Found and Lost

Reflections on the spiritual merits of losing your way

I recently traveled to a relatively large city that I was unfamiliar with: Belfast, in Northern Ireland.  I had never been there before, so I watched a Rick Steve’s video on Ireland, perused a guidebook or two, and picked up a map of the city at the airport.

My first instinct was to chart out a plan for what to see in the city.  So I made a list in my head.  First stop: a used bookstore near Queen’s University, which was a gem of a place – old dusty books, some on shelves, some scattered haphazardly; dirty, marked-up tables with melted candles on them serving as both cafe and reading area.  I nearly picked up an old Paul Tillich volume, but it proved to be out of my budget, so I settled on a paperback for three pounds – Violence, by Slavoj Zizek.  Next I wandered over to the University to sit in on a class.  Somehow I ended up in a lecture for Accounting 101 rather than Irish Culture in Art and Image (so much for planning!)  Fortunately Zizek got me through the class.   Then I stopped in at a pub for some food and my first Guinness in Ireland, as recommended by the guidebook.  Great stuff.  So far so good.  All according to plan (mostly).

The next day I decided to do it a little differently.  I left the guidebook in the hotel room.  I refused to consult the map.  I stepped out the door onto the street, and amidst the busy-ness of taxis, buses, and pedestrians, acted like I knew where I was going.  I had no idea.  I just walked.  And walked.  And walked.  Noticed the shops, the pubs, the people.  Saw several old churches.  City hall.  Turned up an alleyway.  More shops.  Should I keep going this way?  I have no idea where I am.  Yet as I was getting more and more ‘lost’, I felt a profound excitement – this was new territory, there were places to discover, and I felt as though on the edge of discovery.  This was a journey.  This was living.  Planned is certainly OK, but the unknown somehow allures.

Is this not true in relationships? The relation to the other, says John Caputo, is “bracing but risky business.”  He gives an example:  When you get married, you are saying “I do” not only to who this person is, or who you think this person is, but to whomever or whatever this person is going to become, which is unknown and unforeseen to the both of you.  In other words, it’s a risk – what Levinas called, a “beautiful risk,” yet a risk all the same.  This willingness to go forward despite (and perhaps at some level because of) the risk is what leads us to call it beautiful.  Caputo quips, “If it were a sure thing, it would be about as beautiful as a conversation with your stockbroker.”

**EXTRACTED DATA**
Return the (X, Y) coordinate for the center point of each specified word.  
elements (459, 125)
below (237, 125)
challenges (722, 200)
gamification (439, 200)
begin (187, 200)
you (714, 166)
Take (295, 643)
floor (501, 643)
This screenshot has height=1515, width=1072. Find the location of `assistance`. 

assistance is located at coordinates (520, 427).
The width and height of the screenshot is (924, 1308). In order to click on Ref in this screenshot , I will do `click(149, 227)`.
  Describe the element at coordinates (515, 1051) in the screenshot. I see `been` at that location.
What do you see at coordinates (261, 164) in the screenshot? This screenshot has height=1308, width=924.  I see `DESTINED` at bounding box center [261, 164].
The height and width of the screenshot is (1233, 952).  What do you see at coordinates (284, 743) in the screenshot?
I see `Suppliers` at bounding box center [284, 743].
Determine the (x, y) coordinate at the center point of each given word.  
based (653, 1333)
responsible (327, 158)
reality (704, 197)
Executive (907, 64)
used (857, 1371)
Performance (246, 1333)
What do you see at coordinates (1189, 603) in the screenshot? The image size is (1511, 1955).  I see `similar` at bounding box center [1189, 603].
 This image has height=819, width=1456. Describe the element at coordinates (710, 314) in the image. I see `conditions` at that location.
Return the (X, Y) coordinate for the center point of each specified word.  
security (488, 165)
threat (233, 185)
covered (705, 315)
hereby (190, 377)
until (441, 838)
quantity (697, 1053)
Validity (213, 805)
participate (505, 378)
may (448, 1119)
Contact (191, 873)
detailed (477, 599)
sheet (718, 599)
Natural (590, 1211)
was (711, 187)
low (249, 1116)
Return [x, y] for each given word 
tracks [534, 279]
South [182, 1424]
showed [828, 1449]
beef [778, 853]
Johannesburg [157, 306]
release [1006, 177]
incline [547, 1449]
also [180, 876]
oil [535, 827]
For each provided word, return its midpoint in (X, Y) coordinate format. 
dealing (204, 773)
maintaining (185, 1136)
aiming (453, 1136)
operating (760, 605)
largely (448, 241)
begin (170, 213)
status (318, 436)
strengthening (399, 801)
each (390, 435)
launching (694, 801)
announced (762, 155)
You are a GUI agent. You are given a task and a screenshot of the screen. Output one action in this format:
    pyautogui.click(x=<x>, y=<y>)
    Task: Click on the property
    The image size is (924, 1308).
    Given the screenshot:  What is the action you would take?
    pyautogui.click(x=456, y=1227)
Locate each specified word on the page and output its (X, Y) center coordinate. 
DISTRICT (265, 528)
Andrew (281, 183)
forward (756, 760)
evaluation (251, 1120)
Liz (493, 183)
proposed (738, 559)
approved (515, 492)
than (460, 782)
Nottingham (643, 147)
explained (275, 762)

**WORK TO BE COMPLETED**
Can you transcribe the essay on losing your way above, word for word, from "I recently traveled" to "at the airport.", inclusive?

**EXPECTED ANSWER**
I recently traveled to a relatively large city that I was unfamiliar with: Belfast, in Northern Ireland.  I had never been there before, so I watched a Rick Steve’s video on Ireland, perused a guidebook or two, and picked up a map of the city at the airport.